It can feel like everything’s on the internet, from drunken photos of your cousin’s bachelorette party, to the collected works of Shakespeare, to exhaustive synopses of every "Buffy the Vampire Slayer" episode ever made.

The internet is like an archive of everything, right? Well, according to Brewster Kahle, founder of the Internet Archive, not really.

“We’ve basically said the library is on your screen, and it turns out that’s not true,” Kahle said. “Almost all the 20th century’s books, magazines, newspapers, are not online.”

There’s a big gap between what we think is on the internet and what’s actually there — and the internet isn’t even a good archive of itself. Web pages disappear, Pulitzer-prize winning journalism vanishes, and good luck finding your old Friendster profile. (That is, if you had any desire to find your old Friendster profile.)

Brewster Kahle is trying to fix that. With the Internet Archive, he wants to turn the internet into a genuine repository of all of humanity’s knowledge, as well as preserve the history of the internet itself.

The Internet Archive has already digitized millions of books, and made them freely available to anyone on their website at archive.org. But it’s not just books. There are also movies, software, even Grateful Dead bootlegs, all available to everyone. And it’s continuing to expand its library, working to make newer titles accessible.

As for preserving the internet itself, the Internet Archive’s Wayback Machine lets people view archived versions of old pages (so far it’s saved over 284 billion), and there’s important history there — Kahle brings up the example of George W. Bush’s “Mission Accomplished” press release. The first press release read that ‘combat operations in Iraq have ceased.’ After a couple weeks, that was changed to ‘major combat operations have ceased.’ And then,  the whole press release disappeared off the White House’s website completely. So, the only record of it is on the Internet Archive’s Wayback Machine.

Kahle and the Internet Archive take this preservation mission seriously. After the election of President Trump, who has talked about closing up the internet, the Internet Archive announced plans to create a full backup in Canada. There are already partial copies in Alexandria, Egypt and The Netherlands.

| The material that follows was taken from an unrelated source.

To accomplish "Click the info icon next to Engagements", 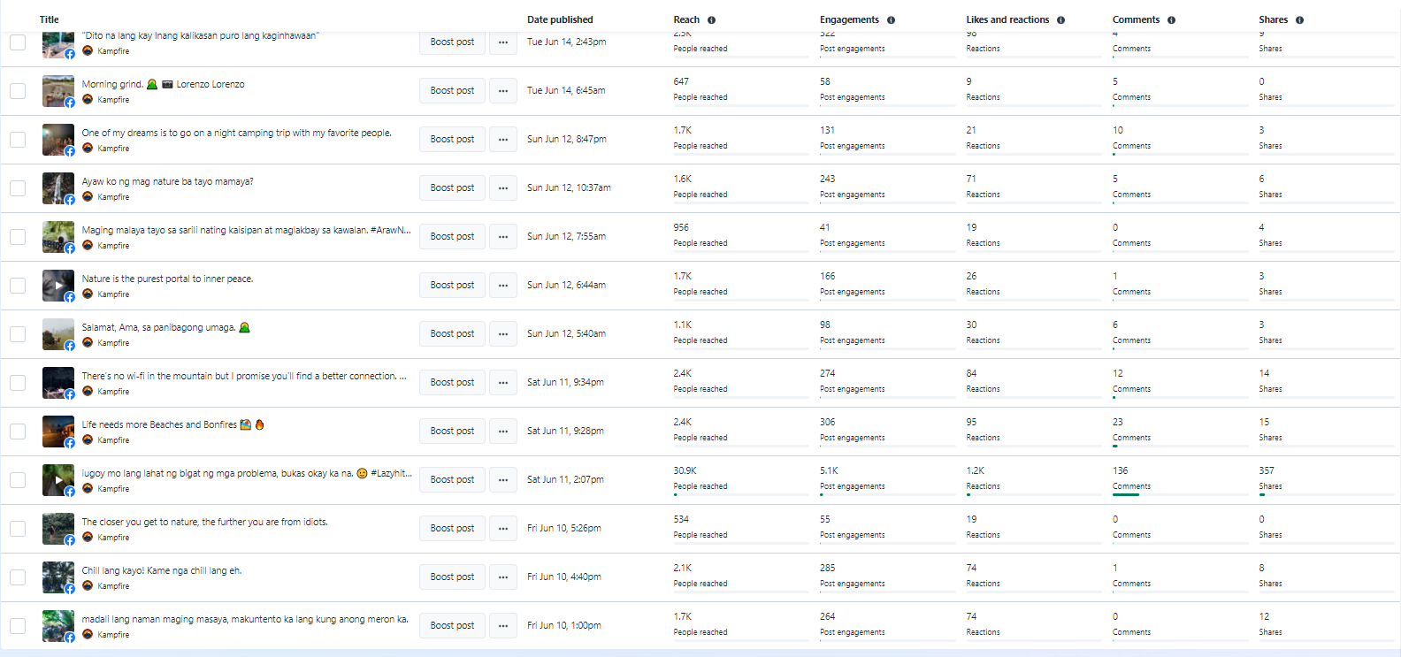I will pos(891,20).
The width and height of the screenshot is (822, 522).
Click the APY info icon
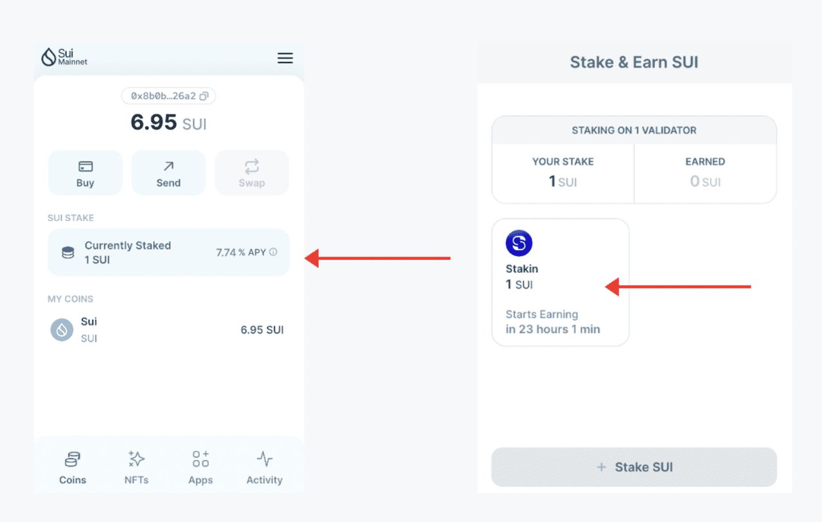pos(273,252)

According to Kahle, this is all in the service of letting people access information.

“If we don’t put the best of what we have to offer within reach of our children, we’re going to get the generation we deserve," he said. "And what’s on the internet isn’t good enough. It’s thin. Anything we know well, there may be a Wikipedia article, but a lot of the background material, the debates, really the whole 20th century, is missing.”